--- EXERCISE OBJECTIVE ---
From the first entry to the last, copy the material exactly as it stands.

--- EXCERPTED DATA ---

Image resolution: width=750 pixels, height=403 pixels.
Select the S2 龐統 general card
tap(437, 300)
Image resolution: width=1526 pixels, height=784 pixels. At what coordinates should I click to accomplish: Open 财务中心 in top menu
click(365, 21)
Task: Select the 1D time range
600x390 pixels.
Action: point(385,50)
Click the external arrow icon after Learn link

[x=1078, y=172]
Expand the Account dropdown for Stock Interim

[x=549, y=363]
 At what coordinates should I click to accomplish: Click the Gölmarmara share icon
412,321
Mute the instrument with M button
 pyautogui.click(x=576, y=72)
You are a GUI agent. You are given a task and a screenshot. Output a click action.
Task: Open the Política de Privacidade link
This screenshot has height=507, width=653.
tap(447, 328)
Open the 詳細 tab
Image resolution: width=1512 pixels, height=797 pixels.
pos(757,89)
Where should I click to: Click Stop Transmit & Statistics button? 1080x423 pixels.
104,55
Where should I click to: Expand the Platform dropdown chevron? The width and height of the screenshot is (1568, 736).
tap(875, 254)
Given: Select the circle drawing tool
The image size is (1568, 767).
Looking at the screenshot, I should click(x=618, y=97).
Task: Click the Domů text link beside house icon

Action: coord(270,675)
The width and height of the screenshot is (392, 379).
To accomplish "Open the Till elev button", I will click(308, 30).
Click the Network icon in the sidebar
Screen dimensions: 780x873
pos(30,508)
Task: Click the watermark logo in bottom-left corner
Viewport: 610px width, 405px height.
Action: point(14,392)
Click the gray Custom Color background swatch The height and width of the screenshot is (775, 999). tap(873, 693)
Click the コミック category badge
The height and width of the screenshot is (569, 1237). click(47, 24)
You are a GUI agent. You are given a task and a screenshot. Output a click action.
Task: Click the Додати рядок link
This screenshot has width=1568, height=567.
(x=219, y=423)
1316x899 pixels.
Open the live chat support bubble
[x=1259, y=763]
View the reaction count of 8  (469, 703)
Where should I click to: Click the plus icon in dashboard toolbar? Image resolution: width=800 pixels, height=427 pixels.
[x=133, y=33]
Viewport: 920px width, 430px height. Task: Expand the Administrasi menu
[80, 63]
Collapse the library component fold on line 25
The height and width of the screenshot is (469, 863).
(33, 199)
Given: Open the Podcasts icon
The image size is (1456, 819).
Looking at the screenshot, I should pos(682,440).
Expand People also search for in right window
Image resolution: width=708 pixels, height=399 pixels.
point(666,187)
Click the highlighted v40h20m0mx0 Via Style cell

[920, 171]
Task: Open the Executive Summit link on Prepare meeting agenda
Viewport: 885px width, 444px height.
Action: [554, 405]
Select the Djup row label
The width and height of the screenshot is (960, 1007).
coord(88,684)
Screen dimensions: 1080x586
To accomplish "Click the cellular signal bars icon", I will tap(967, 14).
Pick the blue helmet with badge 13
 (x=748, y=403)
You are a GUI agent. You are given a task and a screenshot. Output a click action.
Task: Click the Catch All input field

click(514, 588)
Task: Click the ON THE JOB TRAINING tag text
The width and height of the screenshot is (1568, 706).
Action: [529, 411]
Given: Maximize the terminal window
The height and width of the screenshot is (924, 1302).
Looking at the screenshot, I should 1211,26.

--- SOLVED EXERCISE ---
Image resolution: width=750 pixels, height=403 pixels.
Select the S2 龐統 general card
tap(437, 300)
Image resolution: width=1526 pixels, height=784 pixels. At what coordinates should I click to accomplish: Open 财务中心 in top menu
click(365, 21)
Task: Select the 1D time range
600x390 pixels.
Action: point(385,50)
Click the external arrow icon after Learn link

[x=1078, y=172]
Expand the Account dropdown for Stock Interim

[x=549, y=363]
 At what coordinates should I click to accomplish: Click the Gölmarmara share icon
412,321
Mute the instrument with M button
 pyautogui.click(x=576, y=72)
You are a GUI agent. You are given a task and a screenshot. Output a click action.
Task: Open the Política de Privacidade link
This screenshot has height=507, width=653.
tap(447, 328)
Open the 詳細 tab
Image resolution: width=1512 pixels, height=797 pixels.
pos(757,89)
Where should I click to: Click Stop Transmit & Statistics button? 1080x423 pixels.
104,55
Where should I click to: Expand the Platform dropdown chevron? The width and height of the screenshot is (1568, 736).
tap(875, 254)
Given: Select the circle drawing tool
The image size is (1568, 767).
Looking at the screenshot, I should click(x=618, y=97).
Task: Click the Domů text link beside house icon

Action: coord(270,675)
The width and height of the screenshot is (392, 379).
To accomplish "Open the Till elev button", I will click(308, 30).
Click the Network icon in the sidebar
Screen dimensions: 780x873
pos(30,508)
Task: Click the watermark logo in bottom-left corner
Viewport: 610px width, 405px height.
Action: point(14,392)
Click the gray Custom Color background swatch The height and width of the screenshot is (775, 999). tap(873, 693)
Click the コミック category badge
The height and width of the screenshot is (569, 1237). click(47, 24)
You are a GUI agent. You are given a task and a screenshot. Output a click action.
Task: Click the Додати рядок link
This screenshot has width=1568, height=567.
(x=219, y=423)
1316x899 pixels.
Open the live chat support bubble
[x=1259, y=763]
View the reaction count of 8  (469, 703)
Where should I click to: Click the plus icon in dashboard toolbar? Image resolution: width=800 pixels, height=427 pixels.
[x=133, y=33]
Viewport: 920px width, 430px height. Task: Expand the Administrasi menu
[80, 63]
Collapse the library component fold on line 25
The height and width of the screenshot is (469, 863).
(33, 199)
Given: Open the Podcasts icon
The image size is (1456, 819).
Looking at the screenshot, I should pos(682,440).
Expand People also search for in right window
Image resolution: width=708 pixels, height=399 pixels.
point(666,187)
Click the highlighted v40h20m0mx0 Via Style cell

[920, 171]
Task: Open the Executive Summit link on Prepare meeting agenda
Viewport: 885px width, 444px height.
Action: [554, 405]
Select the Djup row label
The width and height of the screenshot is (960, 1007).
coord(88,684)
Screen dimensions: 1080x586
To accomplish "Click the cellular signal bars icon", I will tap(967, 14).
Pick the blue helmet with badge 13
 (x=748, y=403)
You are a GUI agent. You are given a task and a screenshot. Output a click action.
Task: Click the Catch All input field

click(514, 588)
Task: Click the ON THE JOB TRAINING tag text
The width and height of the screenshot is (1568, 706).
Action: [529, 411]
Given: Maximize the terminal window
The height and width of the screenshot is (924, 1302).
Looking at the screenshot, I should 1211,26.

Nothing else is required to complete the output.